PreviewGwen and Bobby
Bobby and Gwendie Voltaire onstage

Bobby Voltaire died in 1986 at age 76, still working on an autobiography titled Things Are Not What They Seem. Gwen Voltaire was last mentioned in The Magic Circular in 2000 as having helped make arrangements for the care of her husband’s grave in Northamptonshire. Can someone fill me in on what has happened to Gwendie? For much of the material in this profile, I’m especially indebted to Amy Dawes and her extensive chapter on British performers in Those Beautiful Dames, edited by the late Frances Marshall. I also used the resources available on Ask Alexander.  

An earlier version of this article appeared in the December 2006 issue of The Linking Ring and is reused here with permission. 

 


 

Stargazing

What other women in magic start with the letter “G”?  Josephine Giradelli dazzled audiences as a fire-proof woman in 1814. A woman named Millie Gloo styled herself the “Empress of Magic” and played Worth’s Museum in New York around 1893. As the wife of noted English dealer/publisher Will Goldston, Leah Goldston (1872-1955) performed a solo act as La Devo from 1902 until around 1910, featuring DeKolta’s Expanding Die. Madame Gilbert called herself the “American Jail Breaker” in 1912. Little Goldie Dingman (1905-1941) was a magicienne for 25 years in Pennsylvania, despite suffering from infantile paralysis. Zorika Gronowska was a Polish illusioniste, while teen Betty Grey performed as “The Winsome Witch” in Melbourne, Australia. The Irish magician Rosy Gibb (1942-1997) worked in London. Contemporary performers would include Silvia Gaffurini of Italy, Astrid Gloria of Germany, England’s Ashleigh GoodwinGalina Strutinskaya of Ukraine, and Maria Gara (aka “Snake Babe”), whose adult act is called “Venom Magic.”

Other first ladies of magic should be mentioned. Litzka Raymond Gibson (1901-1996) married two prominent magicians and was a skilled solo conjurer and musician.
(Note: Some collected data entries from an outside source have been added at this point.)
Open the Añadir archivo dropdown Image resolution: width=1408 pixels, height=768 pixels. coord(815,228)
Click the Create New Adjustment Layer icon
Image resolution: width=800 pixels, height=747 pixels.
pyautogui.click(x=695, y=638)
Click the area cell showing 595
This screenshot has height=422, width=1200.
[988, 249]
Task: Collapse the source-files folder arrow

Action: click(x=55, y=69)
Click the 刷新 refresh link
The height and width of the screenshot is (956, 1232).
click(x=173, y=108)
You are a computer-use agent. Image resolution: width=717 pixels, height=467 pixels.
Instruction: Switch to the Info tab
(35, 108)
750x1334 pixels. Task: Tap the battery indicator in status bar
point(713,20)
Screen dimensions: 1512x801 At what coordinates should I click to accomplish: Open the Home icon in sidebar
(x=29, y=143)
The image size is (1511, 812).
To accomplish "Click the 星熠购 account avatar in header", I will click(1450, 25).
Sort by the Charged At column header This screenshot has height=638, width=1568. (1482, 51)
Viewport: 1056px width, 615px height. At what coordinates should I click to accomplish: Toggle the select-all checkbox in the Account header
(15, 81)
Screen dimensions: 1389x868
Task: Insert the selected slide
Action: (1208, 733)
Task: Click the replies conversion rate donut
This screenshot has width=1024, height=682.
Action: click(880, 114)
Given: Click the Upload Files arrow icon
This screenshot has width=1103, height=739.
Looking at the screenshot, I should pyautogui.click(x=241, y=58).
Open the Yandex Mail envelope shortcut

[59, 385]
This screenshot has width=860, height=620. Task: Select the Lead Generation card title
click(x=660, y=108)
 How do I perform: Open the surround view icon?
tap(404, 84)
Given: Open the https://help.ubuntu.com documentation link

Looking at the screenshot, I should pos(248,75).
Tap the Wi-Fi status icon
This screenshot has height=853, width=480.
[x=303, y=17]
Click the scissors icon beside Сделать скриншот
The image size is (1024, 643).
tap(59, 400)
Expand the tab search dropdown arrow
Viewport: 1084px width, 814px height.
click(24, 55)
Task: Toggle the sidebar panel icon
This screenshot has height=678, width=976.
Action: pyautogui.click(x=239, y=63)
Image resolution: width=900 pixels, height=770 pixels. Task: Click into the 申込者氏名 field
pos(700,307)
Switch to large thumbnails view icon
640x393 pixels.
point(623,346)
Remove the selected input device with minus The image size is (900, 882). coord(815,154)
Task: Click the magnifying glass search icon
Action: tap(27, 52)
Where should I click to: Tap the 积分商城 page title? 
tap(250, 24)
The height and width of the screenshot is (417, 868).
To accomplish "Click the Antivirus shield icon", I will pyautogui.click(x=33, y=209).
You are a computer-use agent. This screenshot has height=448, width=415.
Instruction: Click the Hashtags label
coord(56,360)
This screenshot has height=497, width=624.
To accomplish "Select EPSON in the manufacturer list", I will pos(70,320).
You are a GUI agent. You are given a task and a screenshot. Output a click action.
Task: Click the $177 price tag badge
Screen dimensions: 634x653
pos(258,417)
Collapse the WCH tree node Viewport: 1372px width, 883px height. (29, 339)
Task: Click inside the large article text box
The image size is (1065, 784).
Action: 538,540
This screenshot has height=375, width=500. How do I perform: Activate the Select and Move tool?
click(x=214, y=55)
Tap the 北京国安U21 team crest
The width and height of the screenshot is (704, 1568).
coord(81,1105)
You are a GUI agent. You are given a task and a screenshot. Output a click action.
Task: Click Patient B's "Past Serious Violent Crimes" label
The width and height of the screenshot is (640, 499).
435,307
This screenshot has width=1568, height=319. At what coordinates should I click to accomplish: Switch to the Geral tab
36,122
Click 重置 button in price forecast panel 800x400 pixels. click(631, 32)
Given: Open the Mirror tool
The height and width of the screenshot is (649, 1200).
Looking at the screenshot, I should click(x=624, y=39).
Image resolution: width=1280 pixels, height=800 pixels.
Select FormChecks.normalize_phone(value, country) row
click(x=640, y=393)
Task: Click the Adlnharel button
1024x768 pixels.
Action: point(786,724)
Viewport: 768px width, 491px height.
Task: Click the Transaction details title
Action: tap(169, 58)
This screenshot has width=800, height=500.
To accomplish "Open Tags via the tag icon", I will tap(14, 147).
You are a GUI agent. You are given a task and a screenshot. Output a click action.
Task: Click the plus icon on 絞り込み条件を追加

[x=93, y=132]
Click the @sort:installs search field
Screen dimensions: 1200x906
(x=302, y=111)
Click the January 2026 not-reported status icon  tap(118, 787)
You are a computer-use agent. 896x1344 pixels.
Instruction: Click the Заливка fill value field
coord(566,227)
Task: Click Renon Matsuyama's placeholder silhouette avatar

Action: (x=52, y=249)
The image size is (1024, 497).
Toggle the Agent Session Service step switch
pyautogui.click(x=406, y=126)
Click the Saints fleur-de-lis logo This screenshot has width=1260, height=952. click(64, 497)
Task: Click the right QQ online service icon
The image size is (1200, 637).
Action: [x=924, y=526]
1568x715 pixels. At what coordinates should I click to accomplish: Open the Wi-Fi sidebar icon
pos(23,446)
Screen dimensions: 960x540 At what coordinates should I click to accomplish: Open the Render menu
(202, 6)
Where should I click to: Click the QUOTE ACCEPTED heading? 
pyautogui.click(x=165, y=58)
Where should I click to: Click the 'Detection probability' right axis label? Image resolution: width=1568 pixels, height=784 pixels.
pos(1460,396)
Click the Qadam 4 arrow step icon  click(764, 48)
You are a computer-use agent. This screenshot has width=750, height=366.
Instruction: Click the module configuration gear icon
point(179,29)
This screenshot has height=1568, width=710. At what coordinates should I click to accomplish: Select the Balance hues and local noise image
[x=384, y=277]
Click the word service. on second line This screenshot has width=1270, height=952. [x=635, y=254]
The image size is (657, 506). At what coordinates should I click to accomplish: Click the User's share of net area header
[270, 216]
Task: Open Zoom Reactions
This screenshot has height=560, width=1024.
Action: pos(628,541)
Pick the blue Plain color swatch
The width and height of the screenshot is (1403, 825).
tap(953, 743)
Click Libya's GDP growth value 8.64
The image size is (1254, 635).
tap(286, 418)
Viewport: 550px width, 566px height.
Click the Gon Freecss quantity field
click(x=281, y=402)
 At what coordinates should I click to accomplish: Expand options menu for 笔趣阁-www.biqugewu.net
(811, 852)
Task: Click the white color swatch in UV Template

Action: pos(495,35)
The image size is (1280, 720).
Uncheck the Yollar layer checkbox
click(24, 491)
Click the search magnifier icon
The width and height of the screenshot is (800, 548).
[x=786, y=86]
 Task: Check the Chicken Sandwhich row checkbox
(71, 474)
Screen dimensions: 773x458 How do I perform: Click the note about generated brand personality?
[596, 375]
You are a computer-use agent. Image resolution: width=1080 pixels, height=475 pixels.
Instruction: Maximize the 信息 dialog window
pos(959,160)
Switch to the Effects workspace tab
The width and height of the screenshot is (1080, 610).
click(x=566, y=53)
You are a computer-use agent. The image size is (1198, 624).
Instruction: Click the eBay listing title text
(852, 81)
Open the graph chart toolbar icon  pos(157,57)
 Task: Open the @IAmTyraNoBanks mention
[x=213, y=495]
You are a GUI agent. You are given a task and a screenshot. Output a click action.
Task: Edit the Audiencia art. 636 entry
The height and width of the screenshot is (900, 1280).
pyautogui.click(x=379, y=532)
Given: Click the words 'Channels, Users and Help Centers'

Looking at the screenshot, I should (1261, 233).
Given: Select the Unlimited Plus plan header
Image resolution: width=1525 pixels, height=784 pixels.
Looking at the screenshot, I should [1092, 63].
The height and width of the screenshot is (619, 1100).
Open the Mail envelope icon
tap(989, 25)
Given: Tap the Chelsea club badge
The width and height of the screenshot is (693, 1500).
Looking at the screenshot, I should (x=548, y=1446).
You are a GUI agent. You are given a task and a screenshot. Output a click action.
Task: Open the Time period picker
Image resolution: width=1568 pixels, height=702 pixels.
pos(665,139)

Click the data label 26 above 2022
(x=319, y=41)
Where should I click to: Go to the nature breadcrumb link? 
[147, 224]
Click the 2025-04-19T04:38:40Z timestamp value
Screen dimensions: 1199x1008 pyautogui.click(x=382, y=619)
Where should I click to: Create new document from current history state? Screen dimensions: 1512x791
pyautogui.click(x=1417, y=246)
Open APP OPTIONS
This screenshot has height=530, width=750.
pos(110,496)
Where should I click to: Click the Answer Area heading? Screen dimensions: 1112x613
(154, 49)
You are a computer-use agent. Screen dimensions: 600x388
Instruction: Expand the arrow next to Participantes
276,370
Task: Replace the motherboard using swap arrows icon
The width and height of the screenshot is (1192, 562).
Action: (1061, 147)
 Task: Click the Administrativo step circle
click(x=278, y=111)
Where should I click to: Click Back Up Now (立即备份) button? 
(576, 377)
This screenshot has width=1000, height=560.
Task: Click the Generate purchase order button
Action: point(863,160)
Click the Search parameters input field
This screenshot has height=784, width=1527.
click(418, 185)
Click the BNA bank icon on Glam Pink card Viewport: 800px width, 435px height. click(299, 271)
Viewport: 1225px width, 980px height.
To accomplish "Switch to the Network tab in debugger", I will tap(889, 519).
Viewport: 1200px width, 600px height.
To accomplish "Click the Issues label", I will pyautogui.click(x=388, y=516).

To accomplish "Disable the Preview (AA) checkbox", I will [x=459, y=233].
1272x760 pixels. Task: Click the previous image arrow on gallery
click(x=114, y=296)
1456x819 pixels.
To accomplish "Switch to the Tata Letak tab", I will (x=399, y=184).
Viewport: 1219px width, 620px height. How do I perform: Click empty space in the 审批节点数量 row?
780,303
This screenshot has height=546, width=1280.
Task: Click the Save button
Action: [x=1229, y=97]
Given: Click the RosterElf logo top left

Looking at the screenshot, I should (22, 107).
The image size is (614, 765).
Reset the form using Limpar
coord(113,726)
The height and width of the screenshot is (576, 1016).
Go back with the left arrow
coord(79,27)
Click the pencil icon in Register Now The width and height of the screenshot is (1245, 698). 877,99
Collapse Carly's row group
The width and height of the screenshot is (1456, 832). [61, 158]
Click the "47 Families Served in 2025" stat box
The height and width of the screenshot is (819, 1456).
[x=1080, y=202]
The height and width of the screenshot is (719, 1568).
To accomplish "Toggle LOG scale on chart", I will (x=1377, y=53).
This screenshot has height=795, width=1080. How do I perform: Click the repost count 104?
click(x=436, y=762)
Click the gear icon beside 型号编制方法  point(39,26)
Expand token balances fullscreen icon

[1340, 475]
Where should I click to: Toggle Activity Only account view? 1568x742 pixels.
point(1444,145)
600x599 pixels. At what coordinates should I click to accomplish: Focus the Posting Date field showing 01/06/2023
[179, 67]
Tess Graham (1900-1982) was a partner to her husband Max Holden as “Holden and Graham.” Roberta Griffin (1916-1996) assisted her husband Ken, while the lively Anne Gwynne (1896-1979) served as the indispensable partner for Jack and a hostess for countless magical soirees. Kalanag’s glamorous wife and partner Gloria de Vos (1918-1985) deserves mention as well. Not only did she assist her husband in illusions such as the levitation, Seeing Through a Woman, Shooting Through a Woman, and more, but she also performed an impressive telephone book test in multiple languages. Ann Goulet (1928-2022) worked with her husband Ray in their act “The Raymonds” and helped Ray maintain his famous “Mini Museum of Magic.” Joanne Gustafson (1931-2019) was one half of the wonderful “Magic by Candlelight” act with her husband Richard. Jann Goodsell (b. 1941) served the SAM as its National President in 2000-2001 and has also directed the Society of Young Magicians. And we cannot leave out the lovely Helene Grabel (1924-2017), who gracefully assisted her husband Lee for many decades.